Il découle de ce qui précède que la marque contestée doit être rejetée pour les produits jugés identiques à ceux de la marque antérieure.
Le reste des produits contestés est dissemblable. L’identité ou la similarité des produits et services étant une condition nécessaire à l’application de l’article 8, paragraphe 1, sous b), du RMUE, l’opposition fondée sur cet article et visant ces produits ne saurait prospérer.
L’opposant a également fondé son opposition sur l’enregistrement de marque italienne
nº 592 231 (marque figurative), enregistrée pour les produits suivants : Classe 30 : Pâtes fraîches, séchées, conservées, surgelées, prêtes à consommer, tous produits d’origine italienne.

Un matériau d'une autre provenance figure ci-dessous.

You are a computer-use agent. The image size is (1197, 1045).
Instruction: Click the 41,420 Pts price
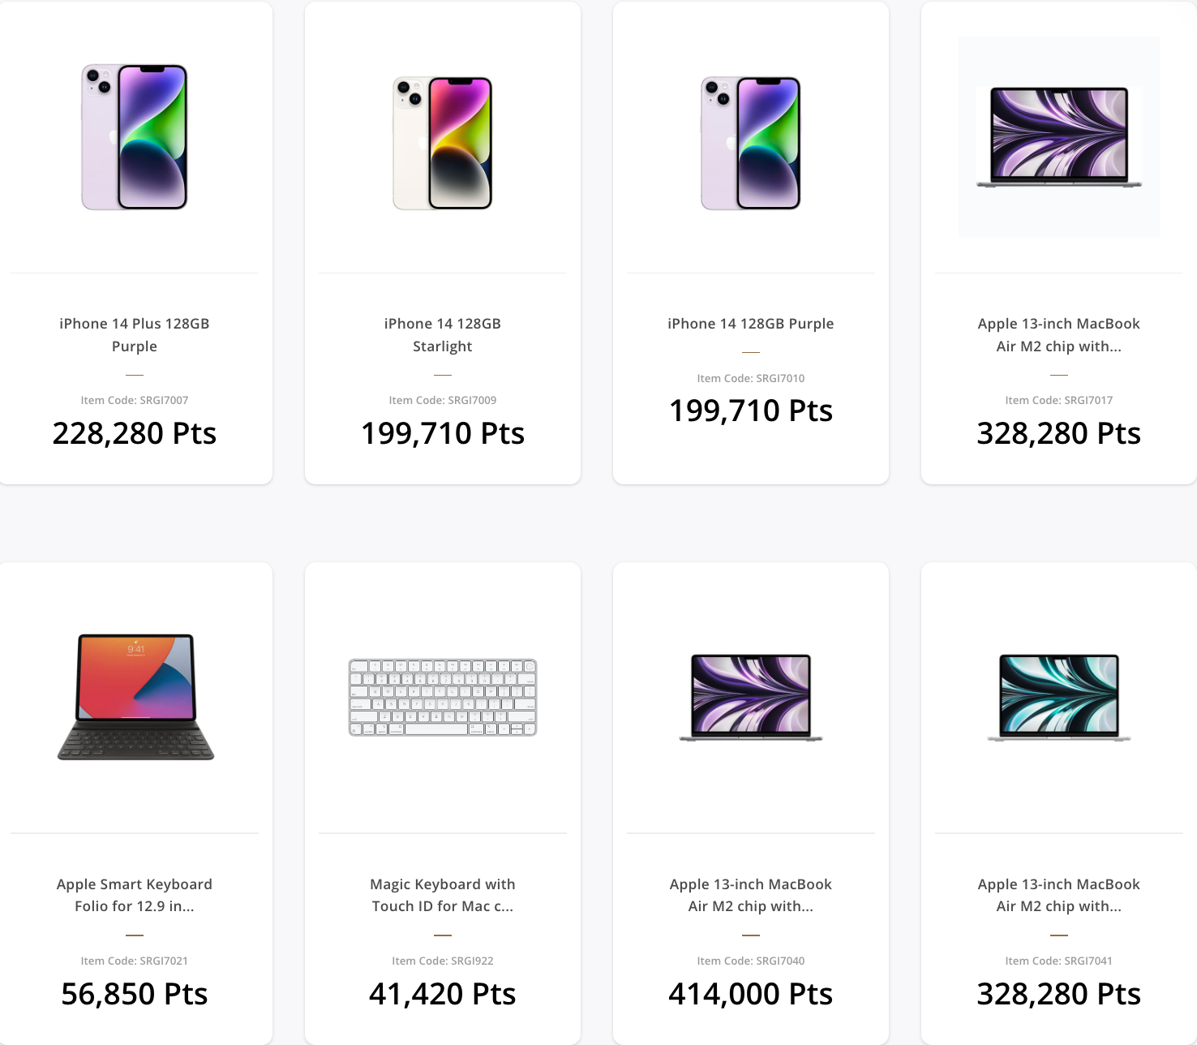coord(443,994)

Cette marque antérieure couvre une portée de produits plus étroite que l’autre marque antérieure de l’opposant. Par conséquent, le résultat ne saurait être différent en ce qui concerne les produits pour lesquels l’opposition a déjà été rejetée. Pour ces raisons, aucun risque de confusion n’existe en ce qui concerne ces produits.
DÉPENS
Conformément à l’article 109, paragraphe 1, du RMUE, la partie qui succombe dans une procédure d’opposition supporte les taxes et les frais exposés par l’autre partie. Conformément à l’article 109, paragraphe 3, du RMUE, lorsque chaque partie succombe sur certains chefs et obtient gain de cause sur d’autres, ou si l’équité l’exige, la division d’opposition statue sur une répartition différente des dépens.
L’opposition n’ayant abouti que pour une partie des produits contestés, les deux parties ont succombé sur certains chefs et obtenu gain de cause sur d’autres. En conséquence, chaque partie doit supporter ses propres dépens.
La division d’opposition
Décision sur opposition n° B 3 234 642 Page 7 sur 7
Gabriele SPINA ALI Andrea VALISA Gilberto MACIAS BONILLA
Conformément à l’article 67 du RMCUE, toute partie lésée par la présente décision a le droit de former un recours contre la présente décision. Conformément à l’article 68 du RMCUE, un acte de recours doit être déposé par écrit auprès de l’Office dans un délai de deux mois à compter de la date de la notification de la présente décision. Il doit être déposé dans la langue de la procédure dans laquelle la décision faisant l’objet du recours a été rendue. En outre, un mémoire exposant les motifs du recours doit être déposé dans un délai de quatre mois à compter de la même date. L’acte de recours n’est réputé déposé qu’après paiement de la taxe de recours de 720 EUR.